8. A real-time planning system for multi-joint collaboration and path optimization in an industrial humanoid robot, characterized in that, include: The state acquisition module is used to acquire the robot's current joint motion state, the current pose of the end effector, and the target motion information of the task to be performed; The contact state determination module is used to acquire contact state data between the end effector and the outside world, and determine whether the robot is in an end-effector contact state based on the contact state data. The joint dynamic grouping module is used to dynamically divide multiple joints involved in the movement into a contact responsibility joint group and a spatial adjustment joint group based on the robot's kinematic model when it is determined to be in an end-effector contact state. The contact responsibility joint group refers to the set of joints located near the end-effector that have a direct impact on the stability of the contact state between the end-effector and the outside world. The spatial adjustment joint group refers to the set of joints mainly used for overall pose adjustment, obstacle avoidance, and redundancy degree of freedom resolution. The differentiated feasible domain construction module is used to construct differentiated kinematic feasible domains for the contact responsibility joint group and the spatial adjustment joint group based on the division results of the contact responsibility joint group and the spatial adjustment joint group, respectively. The kinematic feasible domain constructed for the contact responsibility joint group includes: the range of joint angle changes obtained through kinematic mapping transformation after applying contact constraints centered on the contact point of the end effector in the task space; the kinematic feasible domain constructed for the spatial adjustment joint group includes: the range of joint angle changes obtained by adjusting for collision constraints while retaining the inherent joint motion range of the spatial adjustment joint group. The collaborative path planning module is used to perform collaborative path planning for the contact responsibility joint group and the spatial adjustment joint group based on the differentiated motion feasible domain, and generate motion paths for each joint of the robot.
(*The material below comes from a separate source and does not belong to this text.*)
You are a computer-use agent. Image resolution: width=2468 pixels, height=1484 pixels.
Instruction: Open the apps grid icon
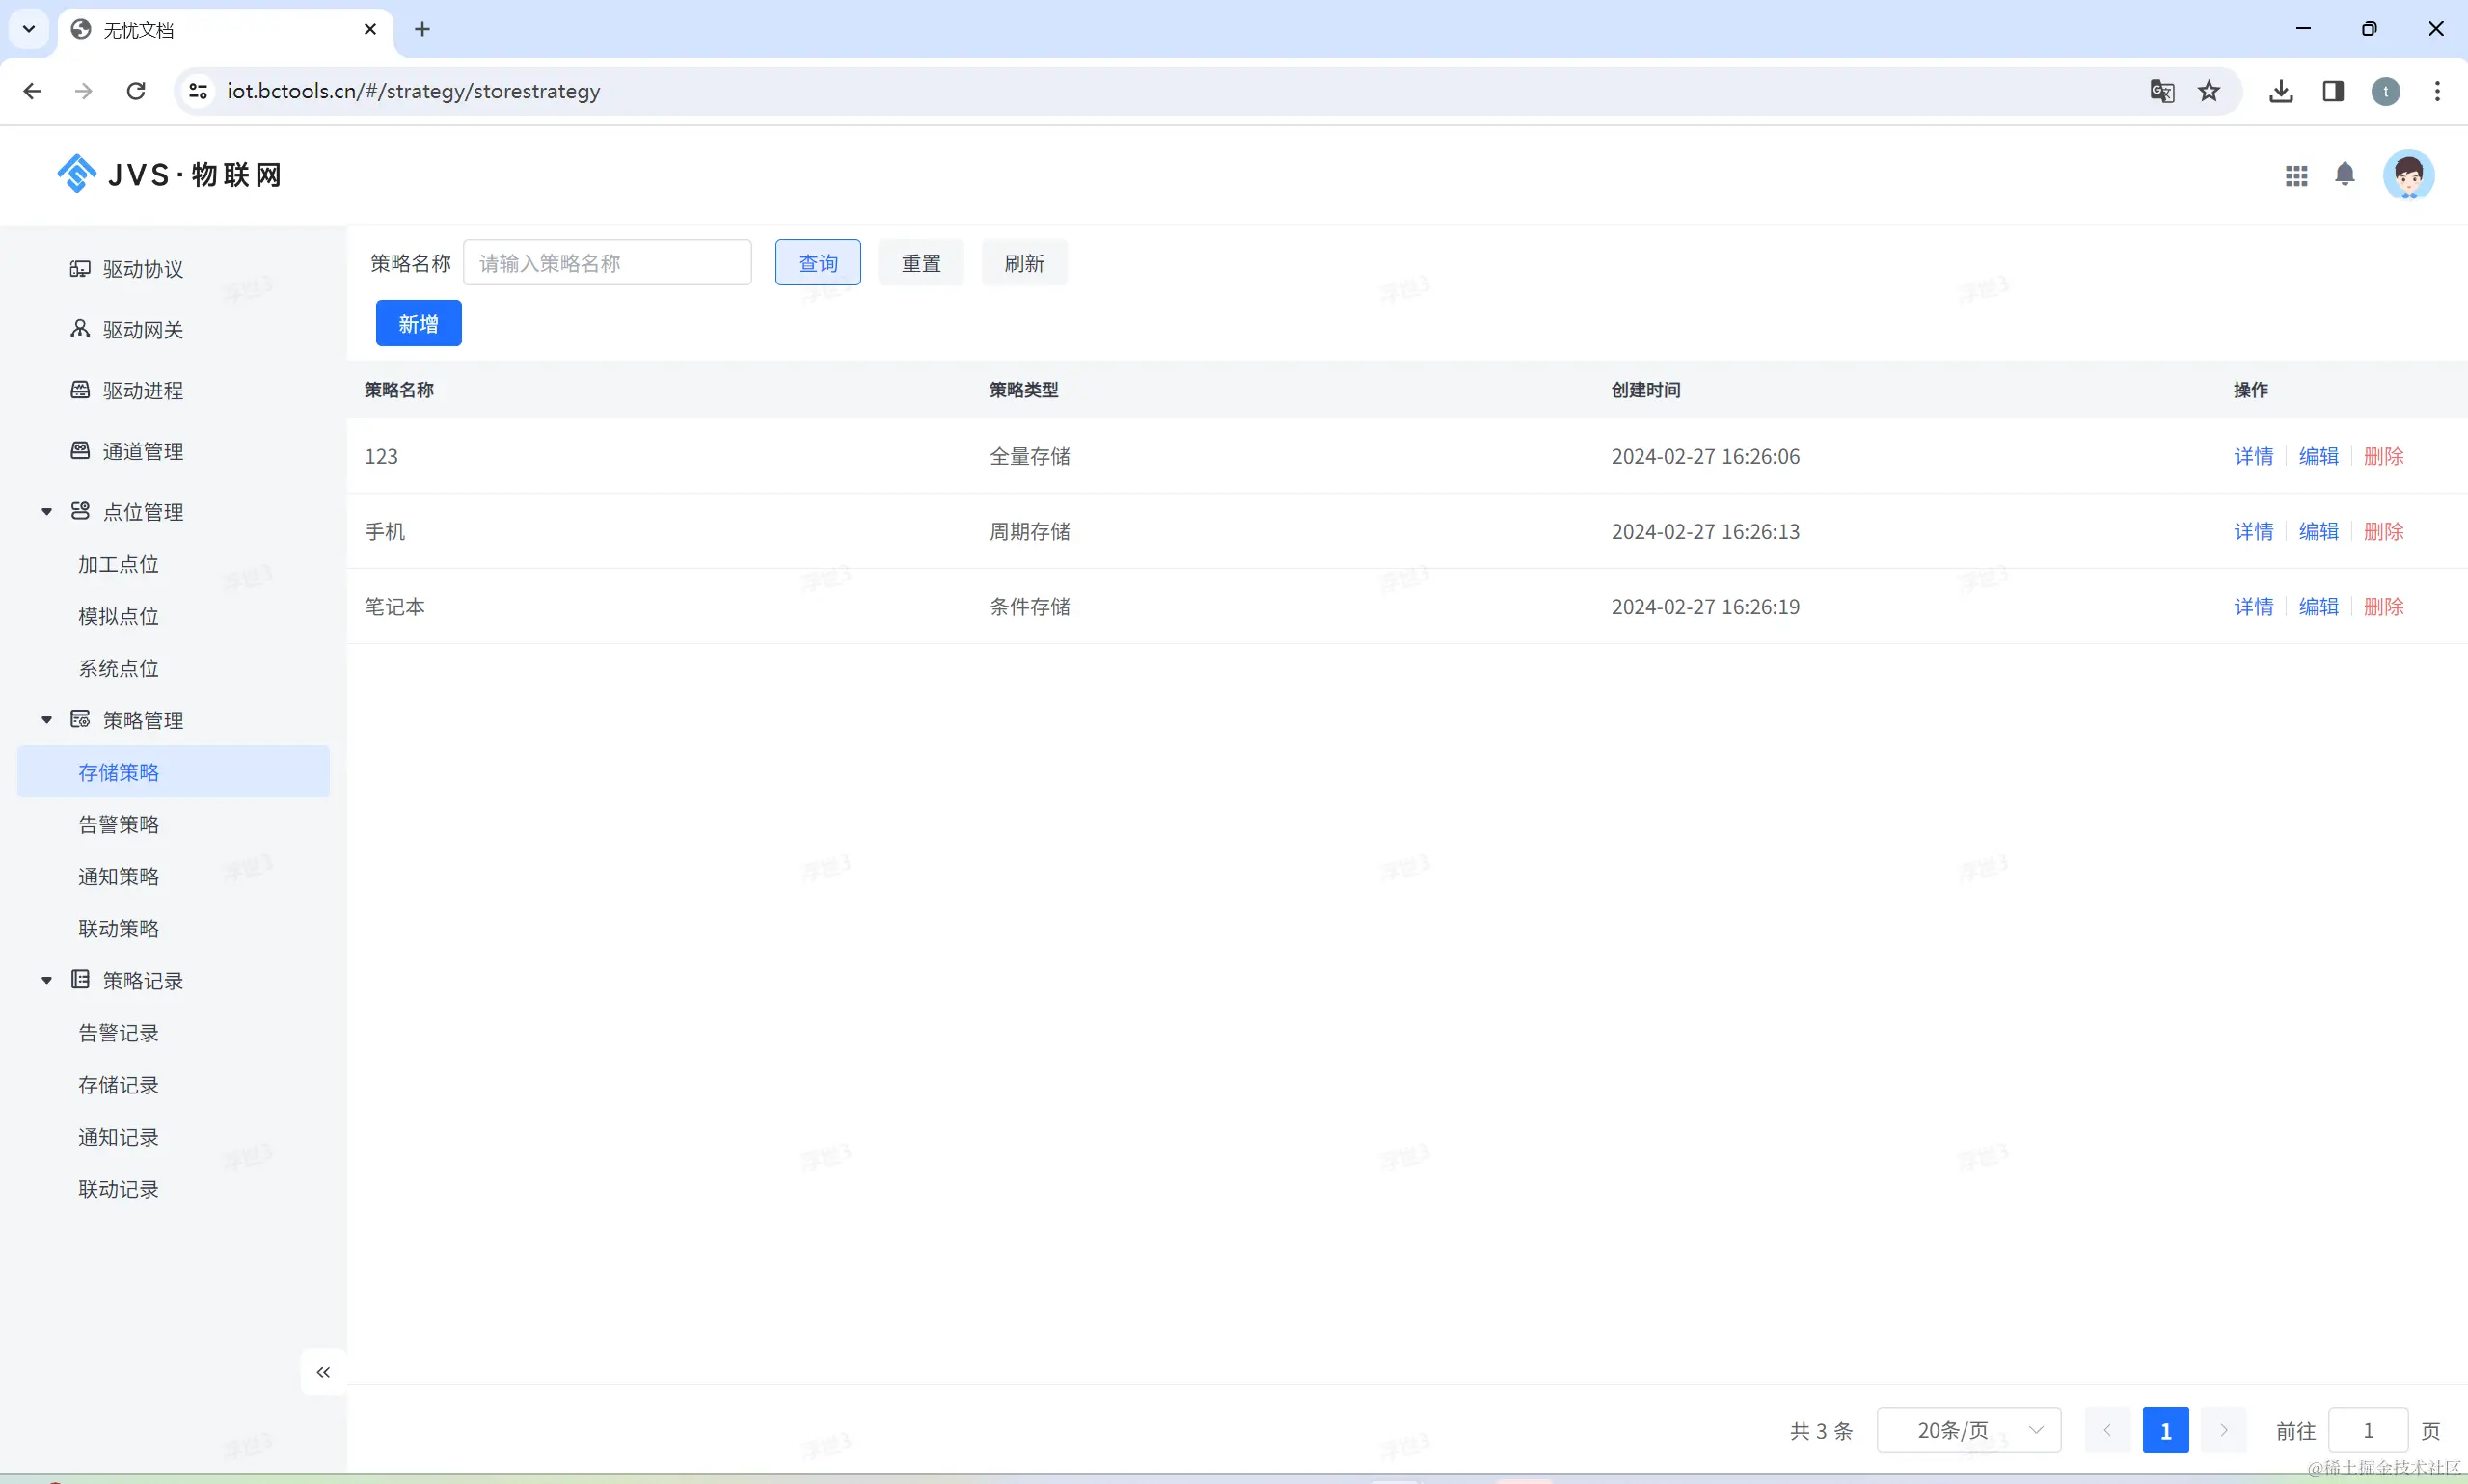click(2297, 176)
9. An electronic device, characterized in that, include: At least one processor; and a memory communicatively connected to the at least one processor; wherein, The memory stores instructions that can be executed by the at least one processor to enable the at least one processor to perform the method of any one of claims 1 to 7.
10. A computer-readable storage medium having computer program instructions stored thereon, characterized in that, The computer program instructions can be executed by a processor to implement the method as described in any one of claims 1 to 7.